Gentechnisch veränderte Organismen dürfen nur im Versuch freigesetzt werden oder, wenn sie bestimmungsgemäss in der Umwelt verwendet werden sollen, nur in Verkehr gebracht werden, wenn sie aufgrund des Standes der Wissenschaft:

a. die Population geschützter oder für das betroffene Ökosystem wichtiger Organismen nicht beeinträchtigen;

b. nicht zum unbeabsichtigten Aussterben einer Art von Organismen führen;

c. den Stoffhaushalt der Umwelt nicht schwerwiegend oder dauerhaft beeinträchtigen;

d. keine wichtigen Funktionen des betroffenen Ökosystems, insbesondere die Fruchtbarkeit des Bodens, schwerwiegend oder dauerhaft beeinträchtigen;

e. nicht zur dauerhaften Verbreitung unerwünschter Eigenschaften in anderen Organismen führen; und wenn

f. sie keine gentechnisch eingebrachten Resistenzgene gegen Antibiotika enthalten; und wenn

g. nicht in anderer Weise die Grundsätze von Absatz 1 verletzt werden.

Abs. 3

Soweit Eigenschaften nach Absatz 2 von gentechnisch veränderten Organismen zu Forschungszwecken untersucht werden sollen, können Freisetzungsversuche bewilligt werden.

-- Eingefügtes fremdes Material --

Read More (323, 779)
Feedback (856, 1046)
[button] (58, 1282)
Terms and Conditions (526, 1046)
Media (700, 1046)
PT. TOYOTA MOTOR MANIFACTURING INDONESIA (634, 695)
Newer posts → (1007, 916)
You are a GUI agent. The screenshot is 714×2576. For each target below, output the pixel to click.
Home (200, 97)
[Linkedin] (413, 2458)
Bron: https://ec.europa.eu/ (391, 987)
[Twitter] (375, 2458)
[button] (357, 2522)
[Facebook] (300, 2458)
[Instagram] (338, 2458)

Ein Minderheitsantrag, der vorsah, dass Bewilligungen verweigert werden können, wenn überwiegende öffentliche Interessen entgegen stehen, wurde abgelehnt. Man wollte nach all den sorgfältig ausformulierten Kriterien keine allgemeine Klausel eröffnen, in der wiederum alles einbezogen werden kann, ohne konkret zu werden.

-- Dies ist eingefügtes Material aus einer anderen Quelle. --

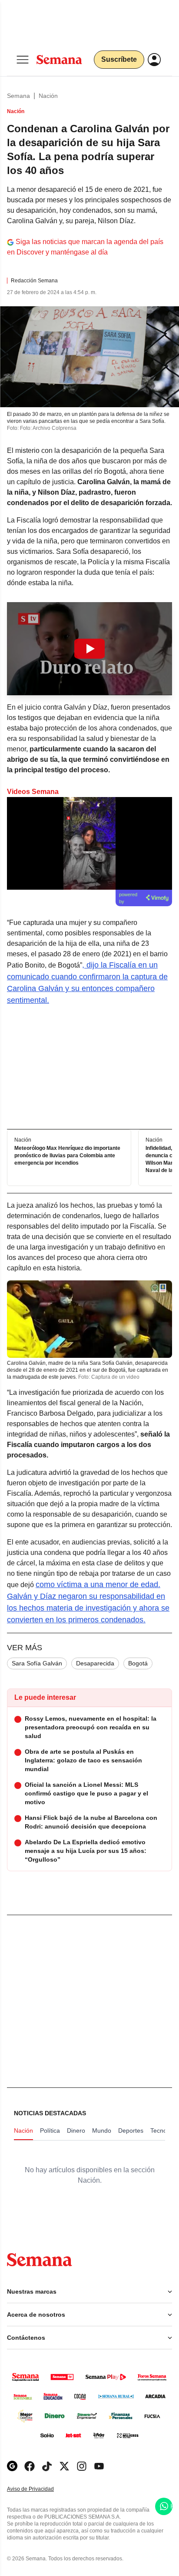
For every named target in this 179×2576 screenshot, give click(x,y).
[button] (89, 648)
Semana (18, 95)
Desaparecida (95, 1663)
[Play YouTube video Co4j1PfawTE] (89, 649)
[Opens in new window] (29, 2466)
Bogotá (138, 1663)
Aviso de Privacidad (39, 2489)
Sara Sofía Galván (37, 1663)
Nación (48, 95)
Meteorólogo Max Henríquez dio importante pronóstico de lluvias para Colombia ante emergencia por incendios (67, 1156)
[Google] (12, 2466)
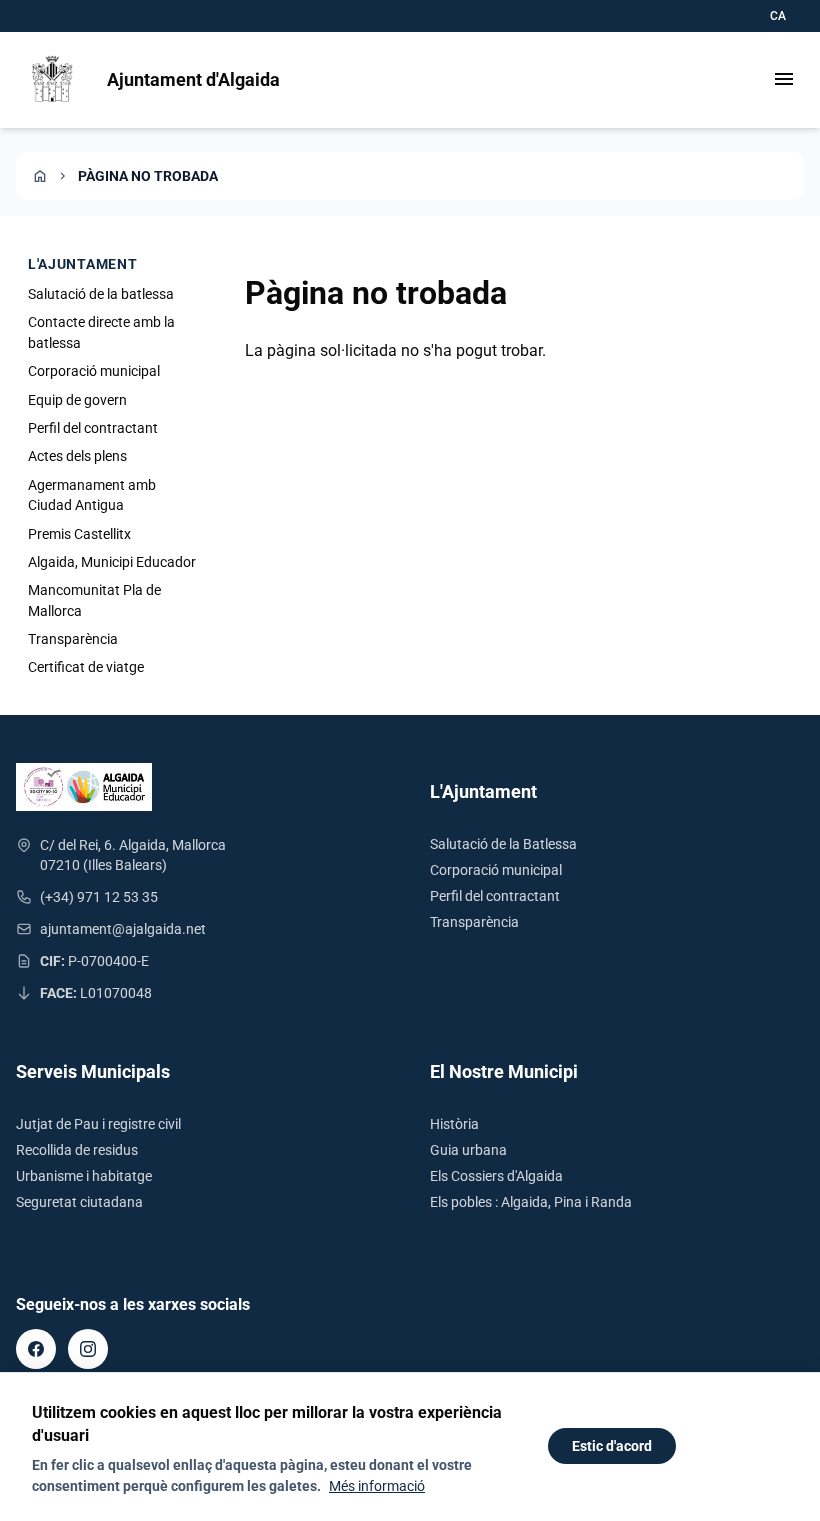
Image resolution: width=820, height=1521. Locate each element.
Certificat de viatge (86, 667)
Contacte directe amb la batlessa (101, 332)
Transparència (73, 639)
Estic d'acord (612, 1446)
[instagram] (88, 1349)
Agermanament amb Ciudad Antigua (92, 495)
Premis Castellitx (79, 534)
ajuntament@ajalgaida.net (123, 929)
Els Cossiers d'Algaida (496, 1176)
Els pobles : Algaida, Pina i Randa (531, 1202)
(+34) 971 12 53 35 (99, 897)
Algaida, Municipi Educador (112, 562)
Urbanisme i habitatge (84, 1176)
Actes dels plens (77, 456)
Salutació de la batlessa (101, 294)
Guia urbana (468, 1150)
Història (454, 1124)
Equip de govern (77, 400)
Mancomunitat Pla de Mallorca (94, 600)
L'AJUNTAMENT (82, 264)
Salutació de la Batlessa (503, 844)
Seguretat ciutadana (79, 1202)
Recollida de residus (77, 1150)
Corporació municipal (94, 371)
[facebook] (36, 1349)
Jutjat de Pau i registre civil (98, 1124)
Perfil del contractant (93, 428)
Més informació (377, 1486)
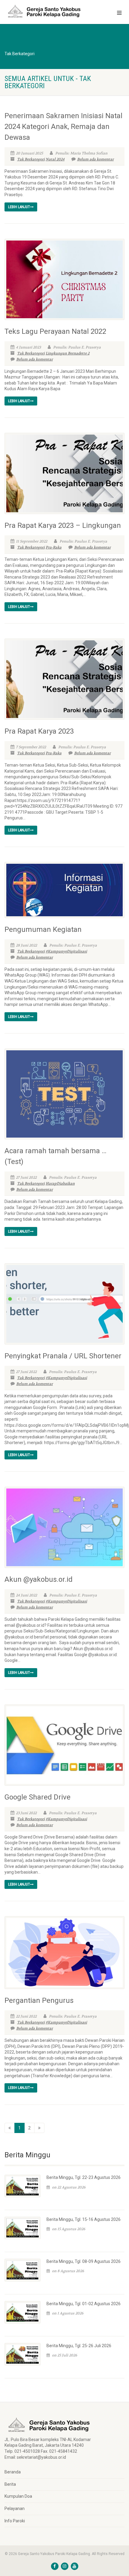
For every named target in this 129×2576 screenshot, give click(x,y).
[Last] (39, 2128)
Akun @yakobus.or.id (38, 1579)
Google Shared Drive (37, 1797)
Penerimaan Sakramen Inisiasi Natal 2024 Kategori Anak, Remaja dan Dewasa (63, 127)
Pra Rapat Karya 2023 (39, 731)
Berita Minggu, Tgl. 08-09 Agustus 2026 (83, 2261)
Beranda (12, 2472)
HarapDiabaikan (60, 1183)
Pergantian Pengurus (39, 2000)
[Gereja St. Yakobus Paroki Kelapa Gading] (43, 11)
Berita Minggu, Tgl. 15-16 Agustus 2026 (83, 2219)
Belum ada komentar (95, 159)
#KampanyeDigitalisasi (66, 951)
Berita (10, 2484)
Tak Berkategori (31, 159)
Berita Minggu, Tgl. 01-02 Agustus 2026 (83, 2303)
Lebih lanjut (19, 207)
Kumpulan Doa (18, 2496)
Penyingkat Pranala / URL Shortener (63, 1356)
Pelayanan (14, 2508)
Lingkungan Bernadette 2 (67, 353)
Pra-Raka (54, 547)
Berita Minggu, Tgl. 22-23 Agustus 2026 (83, 2177)
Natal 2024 (55, 159)
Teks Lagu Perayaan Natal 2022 (55, 331)
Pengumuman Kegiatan (43, 929)
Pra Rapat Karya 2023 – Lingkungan (62, 525)
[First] (9, 2128)
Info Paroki (14, 2520)
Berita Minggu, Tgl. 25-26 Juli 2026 (78, 2345)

UVEK wird nicht alleinige GVO-Rekursinstanz

Bei der Kennzeichnungspflicht von in Verkehr gebrachten gentechnisch veränderten Organismen oder von Produkten mit GVO-Anteilen forderte eine Minderheit der vorbereitenden Kommission die Festlegung des Schwellenwertes auf höchstens 1% für GVO-freie Produkte. Dieser Antrag wurde mit 19 zu 17 Stimmen knapp zu Gunsten des Vorschlages der Mehrheit abgelehnt, die dem Bundesrat die Kompetenz erteilt, die Schwellenwerte festzusetzen. Nach den jetzigen Regelungen liegen die Schwellenwerte bei maximal 1% GVO-Anteil für Lebensmittel und 3% für Futtermittel.

Im Gegensatz dazu konnte sich der Minderheitsantrag durchsetzen, der sich gegen eine einheitliche Rekurskommission beim Bundesamt für Umwelt, Verkehr, Energie und Kommunikation (UVEK) aussprach und stattdessen forderte, dass bei den jeweils zuständigen Rekurskommissionen (Heilmittel, Veterinärwesen, Landwirtschaft, Lebensmittel usw.) Beschwerde eingerecht werden soll (18:15).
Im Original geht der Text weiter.